The Basic: Breakpoints and Step-by-step Execution

Start with the simplest way: set up breakpoints and start tracing your execution.

Pros Cons
  • Very simple to use and setup. Practically, all you need is a running debugger.
  • Provides access to ALL the information, including method attributes, local variables, etc.
  • Does not modify the code.
  • Selective: you can decide where to break.
  • Stepping through code just takes too long. Moreover, you need constant attention. For each step you should decide whether you're stepping in, over or out. This makes this method impractical.
  • When debugging event handlers one must setup breakpoints on all methods, since you're not sure which method will be called.
  • Impossible to set breakpoints inside method when you don't have the source code.

It is best when: You need a quick and simple solution, you have all the code and you know where you want to stop. You need elaborate information in a given point (arguments, local variables, etc.).

My tip: Even if you don't have all the sources, it's possible to break when entering methods or classes by setting-up method breakpoints or class loading breakpoints.
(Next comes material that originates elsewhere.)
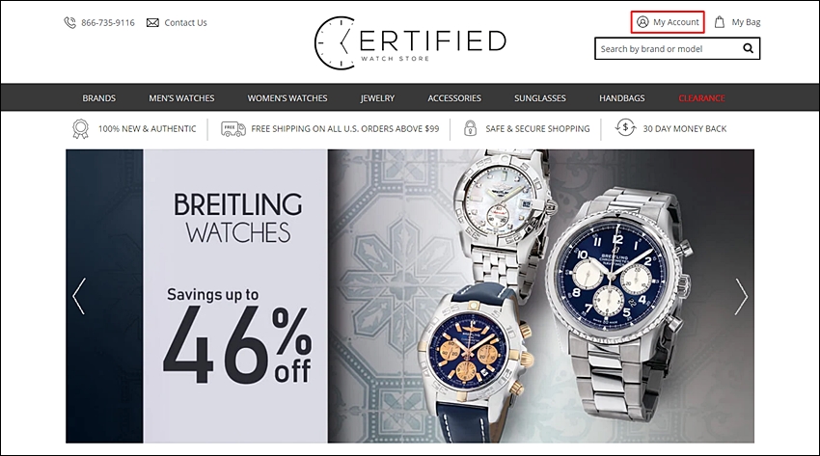Click the free shipping truck icon
Screen dimensions: 820x456
click(x=233, y=128)
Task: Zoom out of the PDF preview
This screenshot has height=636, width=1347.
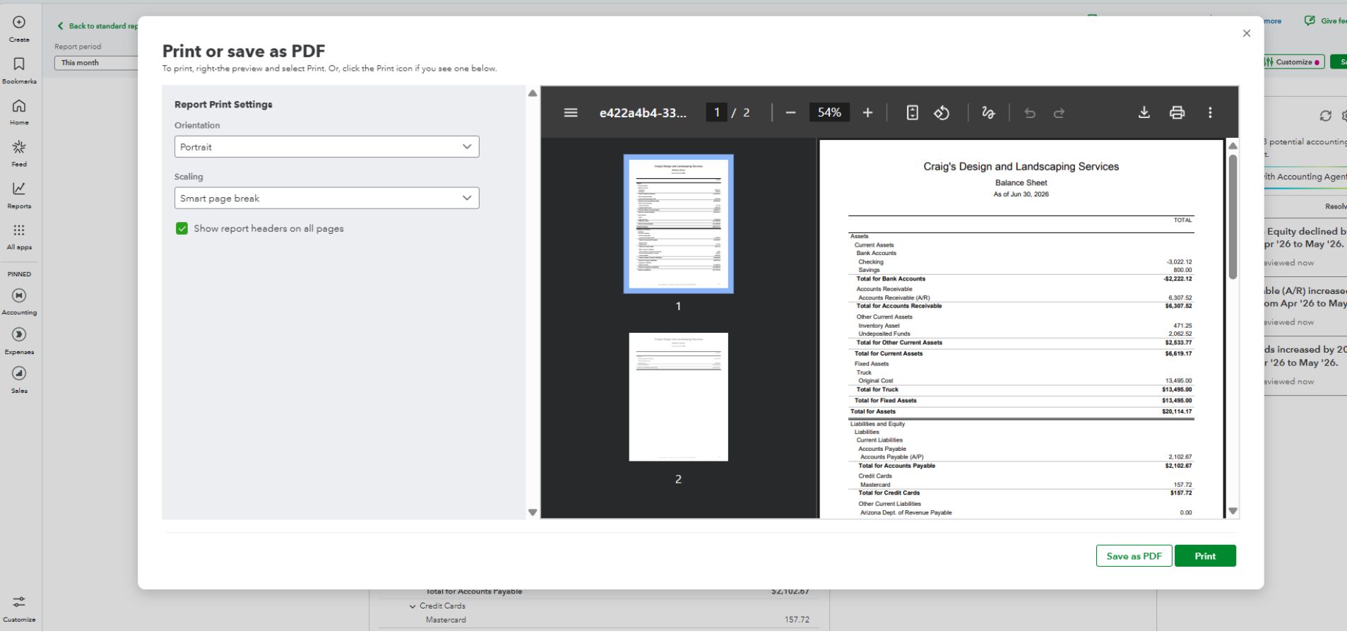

  • Class loading breakpoints are simple to set up: from Eclipse Run menu, select "Add Class Load Breakpoint...".
  • In order to set method breakpoints, you will need to decompile the class file first. Use the JadClipse plug-in for that. After you decompile, you may select the method and choose "Toggle Method Breakpoint" from the "Run" menu (or by right clicking the left bar in the file next to the method header). Note that you may set regular breakpoints in decompiled sources as well, but these will not work.

The Primal: Debug messages

We continue by setting up debug messages. The simplest way is to use System.out.println statements to print out messages to the console. The next step would be to use a logging mechanism: the basic JDK logging, Apache Commons Logging or Log4j.

Pros Cons
  • Very selective.
  • Speedy execution (in case you didn't put too many).
  • Allows printing the exact information you're interested in.
  • Requires code modification. This makes this impractical when you don't own the sources.
  • Takes time to set up. In case you're not sure what you're looking for, you'll need to introduce debug messages to many methods.
  • Makes the code dirty and introduces run-time overhead if you don't take the debug messages out afterwards.

It is best when: You own the code and you have a good idea of what you're looking for. Very good solution for event handlers. It's high performance makes it practical for understanding which event is fired when throughout the execution of complex flows.

My tip: It's easy to set up one generic method that prints out the method currently executing. The best way I'm familiar with is to get the stack trace. The last entry on the call stack will be the debug message method. The entry before that will be the method invoking it. How to obtain a stack trace:

  • Since JDK 5.0: Use Thread.currentThread().getStackTrace().
  • Before (JDK 1.4): create a new exception instance and use getStackTrace to obtain your call stack from the new instance (no need to "throw" it).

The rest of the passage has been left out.